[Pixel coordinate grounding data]
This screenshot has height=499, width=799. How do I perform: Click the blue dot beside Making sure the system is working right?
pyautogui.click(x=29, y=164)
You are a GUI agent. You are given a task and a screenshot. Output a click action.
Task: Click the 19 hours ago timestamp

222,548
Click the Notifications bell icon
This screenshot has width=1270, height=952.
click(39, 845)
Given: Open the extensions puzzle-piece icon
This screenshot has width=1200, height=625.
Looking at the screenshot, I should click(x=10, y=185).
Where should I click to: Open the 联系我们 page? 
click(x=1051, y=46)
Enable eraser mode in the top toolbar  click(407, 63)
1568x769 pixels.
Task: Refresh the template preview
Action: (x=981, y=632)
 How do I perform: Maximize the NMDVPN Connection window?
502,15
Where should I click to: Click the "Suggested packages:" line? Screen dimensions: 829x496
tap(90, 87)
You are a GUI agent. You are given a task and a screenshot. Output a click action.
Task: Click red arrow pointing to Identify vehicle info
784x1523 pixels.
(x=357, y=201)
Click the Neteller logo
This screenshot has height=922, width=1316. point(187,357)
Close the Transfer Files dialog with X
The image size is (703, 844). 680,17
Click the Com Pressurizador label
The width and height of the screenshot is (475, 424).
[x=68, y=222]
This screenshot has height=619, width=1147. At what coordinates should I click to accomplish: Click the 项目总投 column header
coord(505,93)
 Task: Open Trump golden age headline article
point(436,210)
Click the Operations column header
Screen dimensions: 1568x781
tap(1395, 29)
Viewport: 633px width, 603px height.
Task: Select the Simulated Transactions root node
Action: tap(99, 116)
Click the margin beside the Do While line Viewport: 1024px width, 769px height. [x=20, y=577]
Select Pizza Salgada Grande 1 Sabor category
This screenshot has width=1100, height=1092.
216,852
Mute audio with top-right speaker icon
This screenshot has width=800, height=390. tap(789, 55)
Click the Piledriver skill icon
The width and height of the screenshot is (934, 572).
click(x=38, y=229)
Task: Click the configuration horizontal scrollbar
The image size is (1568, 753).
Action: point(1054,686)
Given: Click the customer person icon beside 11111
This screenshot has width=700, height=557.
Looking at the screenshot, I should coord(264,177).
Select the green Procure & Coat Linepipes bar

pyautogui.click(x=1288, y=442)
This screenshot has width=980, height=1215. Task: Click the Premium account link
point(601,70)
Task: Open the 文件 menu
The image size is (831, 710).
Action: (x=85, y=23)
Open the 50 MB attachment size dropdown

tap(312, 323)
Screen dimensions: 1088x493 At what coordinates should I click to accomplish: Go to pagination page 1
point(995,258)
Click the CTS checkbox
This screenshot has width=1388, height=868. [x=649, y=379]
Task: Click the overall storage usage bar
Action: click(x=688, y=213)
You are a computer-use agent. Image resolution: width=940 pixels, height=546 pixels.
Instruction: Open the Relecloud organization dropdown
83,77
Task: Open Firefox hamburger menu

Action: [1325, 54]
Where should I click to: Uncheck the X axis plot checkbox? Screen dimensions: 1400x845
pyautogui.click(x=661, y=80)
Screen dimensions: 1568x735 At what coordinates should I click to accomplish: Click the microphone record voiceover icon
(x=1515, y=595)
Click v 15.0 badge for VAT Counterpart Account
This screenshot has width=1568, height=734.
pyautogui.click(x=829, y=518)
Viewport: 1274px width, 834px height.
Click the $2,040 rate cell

## Task directions
Print all of the entries again, exactly as written.

## Worked solution
This screenshot has height=499, width=799. How do I perform: Click the blue dot beside Making sure the system is working right?
pyautogui.click(x=29, y=164)
You are a GUI agent. You are given a task and a screenshot. Output a click action.
Task: Click the 19 hours ago timestamp

222,548
Click the Notifications bell icon
This screenshot has width=1270, height=952.
click(39, 845)
Given: Open the extensions puzzle-piece icon
This screenshot has width=1200, height=625.
Looking at the screenshot, I should click(x=10, y=185).
Where should I click to: Open the 联系我们 page? 
click(x=1051, y=46)
Enable eraser mode in the top toolbar  click(407, 63)
1568x769 pixels.
Task: Refresh the template preview
Action: (x=981, y=632)
 How do I perform: Maximize the NMDVPN Connection window?
502,15
Where should I click to: Click the "Suggested packages:" line? Screen dimensions: 829x496
tap(90, 87)
You are a GUI agent. You are given a task and a screenshot. Output a click action.
Task: Click red arrow pointing to Identify vehicle info
784x1523 pixels.
(x=357, y=201)
Click the Neteller logo
This screenshot has height=922, width=1316. point(187,357)
Close the Transfer Files dialog with X
The image size is (703, 844). 680,17
Click the Com Pressurizador label
The width and height of the screenshot is (475, 424).
[x=68, y=222]
This screenshot has height=619, width=1147. At what coordinates should I click to accomplish: Click the 项目总投 column header
coord(505,93)
 Task: Open Trump golden age headline article
point(436,210)
Click the Operations column header
Screen dimensions: 1568x781
tap(1395, 29)
Viewport: 633px width, 603px height.
Task: Select the Simulated Transactions root node
Action: tap(99, 116)
Click the margin beside the Do While line Viewport: 1024px width, 769px height. [x=20, y=577]
Select Pizza Salgada Grande 1 Sabor category
This screenshot has width=1100, height=1092.
216,852
Mute audio with top-right speaker icon
This screenshot has width=800, height=390. tap(789, 55)
Click the Piledriver skill icon
The width and height of the screenshot is (934, 572).
click(x=38, y=229)
Task: Click the configuration horizontal scrollbar
The image size is (1568, 753).
Action: point(1054,686)
Given: Click the customer person icon beside 11111
This screenshot has width=700, height=557.
Looking at the screenshot, I should coord(264,177).
Select the green Procure & Coat Linepipes bar

pyautogui.click(x=1288, y=442)
This screenshot has width=980, height=1215. Task: Click the Premium account link
point(601,70)
Task: Open the 文件 menu
The image size is (831, 710).
Action: (x=85, y=23)
Open the 50 MB attachment size dropdown

tap(312, 323)
Screen dimensions: 1088x493 At what coordinates should I click to accomplish: Go to pagination page 1
point(995,258)
Click the CTS checkbox
This screenshot has width=1388, height=868. [x=649, y=379]
Task: Click the overall storage usage bar
Action: click(x=688, y=213)
You are a computer-use agent. Image resolution: width=940 pixels, height=546 pixels.
Instruction: Open the Relecloud organization dropdown
83,77
Task: Open Firefox hamburger menu

Action: [1325, 54]
Where should I click to: Uncheck the X axis plot checkbox? Screen dimensions: 1400x845
pyautogui.click(x=661, y=80)
Screen dimensions: 1568x735 At what coordinates should I click to accomplish: Click the microphone record voiceover icon
(x=1515, y=595)
Click v 15.0 badge for VAT Counterpart Account
This screenshot has width=1568, height=734.
pyautogui.click(x=829, y=518)
Viewport: 1274px width, 834px height.
Click the $2,040 rate cell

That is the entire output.